*Directions for this task*.
In the listing beneath this line, copy exactly the lines starting with the one containing "How do I perform: Expand" and going on through the one containing "Task: Open Stanmore SDA Church history entry".

.....

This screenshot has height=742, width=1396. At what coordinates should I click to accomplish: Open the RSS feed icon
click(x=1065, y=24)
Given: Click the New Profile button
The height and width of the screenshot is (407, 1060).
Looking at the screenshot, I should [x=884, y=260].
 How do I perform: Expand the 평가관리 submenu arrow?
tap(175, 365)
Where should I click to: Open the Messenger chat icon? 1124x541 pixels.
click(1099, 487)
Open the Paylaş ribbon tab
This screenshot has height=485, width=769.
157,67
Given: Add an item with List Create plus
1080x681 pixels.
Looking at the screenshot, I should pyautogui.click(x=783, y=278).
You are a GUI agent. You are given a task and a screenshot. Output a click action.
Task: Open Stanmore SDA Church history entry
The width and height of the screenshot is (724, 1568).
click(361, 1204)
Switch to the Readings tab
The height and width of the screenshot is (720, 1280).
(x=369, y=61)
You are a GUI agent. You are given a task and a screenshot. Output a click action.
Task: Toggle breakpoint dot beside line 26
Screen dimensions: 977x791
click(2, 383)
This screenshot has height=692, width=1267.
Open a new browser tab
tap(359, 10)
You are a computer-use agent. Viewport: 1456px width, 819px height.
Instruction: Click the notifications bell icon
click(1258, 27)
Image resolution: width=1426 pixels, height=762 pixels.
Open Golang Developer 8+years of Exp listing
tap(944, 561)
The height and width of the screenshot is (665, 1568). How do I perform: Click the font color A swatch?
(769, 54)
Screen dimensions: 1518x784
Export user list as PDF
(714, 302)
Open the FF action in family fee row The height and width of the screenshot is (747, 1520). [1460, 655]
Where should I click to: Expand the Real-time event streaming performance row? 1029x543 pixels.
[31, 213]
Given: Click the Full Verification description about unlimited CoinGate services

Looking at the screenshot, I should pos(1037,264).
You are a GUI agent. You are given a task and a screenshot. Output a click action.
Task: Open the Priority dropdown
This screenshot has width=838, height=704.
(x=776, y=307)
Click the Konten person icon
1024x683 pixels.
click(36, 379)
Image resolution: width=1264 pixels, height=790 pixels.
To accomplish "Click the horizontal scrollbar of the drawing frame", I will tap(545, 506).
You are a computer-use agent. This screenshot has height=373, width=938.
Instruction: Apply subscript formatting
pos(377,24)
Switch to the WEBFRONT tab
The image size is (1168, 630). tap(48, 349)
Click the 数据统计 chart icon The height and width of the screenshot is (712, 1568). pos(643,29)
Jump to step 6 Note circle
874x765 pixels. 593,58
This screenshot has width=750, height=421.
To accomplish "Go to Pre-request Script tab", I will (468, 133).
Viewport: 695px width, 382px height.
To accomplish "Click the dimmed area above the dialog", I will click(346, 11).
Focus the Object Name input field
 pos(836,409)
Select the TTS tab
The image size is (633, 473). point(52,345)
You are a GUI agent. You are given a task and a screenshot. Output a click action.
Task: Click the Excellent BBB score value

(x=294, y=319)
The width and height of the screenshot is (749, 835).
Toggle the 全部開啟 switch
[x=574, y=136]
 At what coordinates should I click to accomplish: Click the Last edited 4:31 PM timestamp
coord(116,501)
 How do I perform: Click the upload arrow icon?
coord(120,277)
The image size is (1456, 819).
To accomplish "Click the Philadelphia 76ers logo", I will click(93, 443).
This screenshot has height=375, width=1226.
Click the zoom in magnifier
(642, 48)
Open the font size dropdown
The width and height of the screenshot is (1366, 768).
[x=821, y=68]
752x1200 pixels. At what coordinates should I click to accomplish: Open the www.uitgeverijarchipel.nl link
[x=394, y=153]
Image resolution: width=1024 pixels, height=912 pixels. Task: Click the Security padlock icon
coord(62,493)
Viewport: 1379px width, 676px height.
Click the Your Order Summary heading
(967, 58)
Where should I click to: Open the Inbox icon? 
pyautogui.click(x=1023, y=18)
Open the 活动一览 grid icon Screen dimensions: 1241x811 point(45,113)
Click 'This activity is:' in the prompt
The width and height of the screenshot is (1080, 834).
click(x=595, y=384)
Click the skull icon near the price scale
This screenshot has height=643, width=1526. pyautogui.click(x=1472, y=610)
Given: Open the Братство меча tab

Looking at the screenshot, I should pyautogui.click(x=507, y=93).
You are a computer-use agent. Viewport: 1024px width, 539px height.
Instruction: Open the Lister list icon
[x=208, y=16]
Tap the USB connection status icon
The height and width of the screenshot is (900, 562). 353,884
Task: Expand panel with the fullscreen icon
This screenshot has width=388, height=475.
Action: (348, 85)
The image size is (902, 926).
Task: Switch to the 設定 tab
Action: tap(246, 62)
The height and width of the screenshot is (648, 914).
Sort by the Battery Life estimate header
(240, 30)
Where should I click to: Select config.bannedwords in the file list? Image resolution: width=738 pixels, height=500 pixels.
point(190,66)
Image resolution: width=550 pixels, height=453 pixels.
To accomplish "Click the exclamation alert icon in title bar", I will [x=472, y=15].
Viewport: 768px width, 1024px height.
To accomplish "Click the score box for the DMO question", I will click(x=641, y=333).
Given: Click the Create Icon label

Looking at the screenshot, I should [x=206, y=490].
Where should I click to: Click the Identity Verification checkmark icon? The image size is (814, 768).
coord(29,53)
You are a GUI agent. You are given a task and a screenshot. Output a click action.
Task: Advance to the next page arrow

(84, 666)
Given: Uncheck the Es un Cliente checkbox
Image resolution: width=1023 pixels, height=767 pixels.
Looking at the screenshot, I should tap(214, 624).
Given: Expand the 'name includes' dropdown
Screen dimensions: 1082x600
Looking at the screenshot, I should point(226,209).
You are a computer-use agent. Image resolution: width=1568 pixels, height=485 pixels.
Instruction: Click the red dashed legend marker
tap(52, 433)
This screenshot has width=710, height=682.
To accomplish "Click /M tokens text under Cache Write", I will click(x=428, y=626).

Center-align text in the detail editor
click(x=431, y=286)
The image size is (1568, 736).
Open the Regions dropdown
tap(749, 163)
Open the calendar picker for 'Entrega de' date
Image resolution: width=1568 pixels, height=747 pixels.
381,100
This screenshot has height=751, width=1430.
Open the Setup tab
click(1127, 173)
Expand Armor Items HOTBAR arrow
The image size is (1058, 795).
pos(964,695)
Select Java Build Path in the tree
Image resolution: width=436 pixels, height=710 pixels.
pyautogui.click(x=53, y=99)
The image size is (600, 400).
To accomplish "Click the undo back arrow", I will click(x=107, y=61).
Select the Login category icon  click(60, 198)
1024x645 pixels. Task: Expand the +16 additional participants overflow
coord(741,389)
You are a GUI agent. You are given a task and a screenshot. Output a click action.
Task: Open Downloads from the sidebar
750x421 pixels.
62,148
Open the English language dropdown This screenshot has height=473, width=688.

.....

*Solution*.
 How do I perform: Expand the 평가관리 submenu arrow?
tap(175, 365)
Where should I click to: Open the Messenger chat icon? 1124x541 pixels.
click(1099, 487)
Open the Paylaş ribbon tab
This screenshot has height=485, width=769.
157,67
Given: Add an item with List Create plus
1080x681 pixels.
Looking at the screenshot, I should pyautogui.click(x=783, y=278).
You are a GUI agent. You are given a task and a screenshot. Output a click action.
Task: Open Stanmore SDA Church history entry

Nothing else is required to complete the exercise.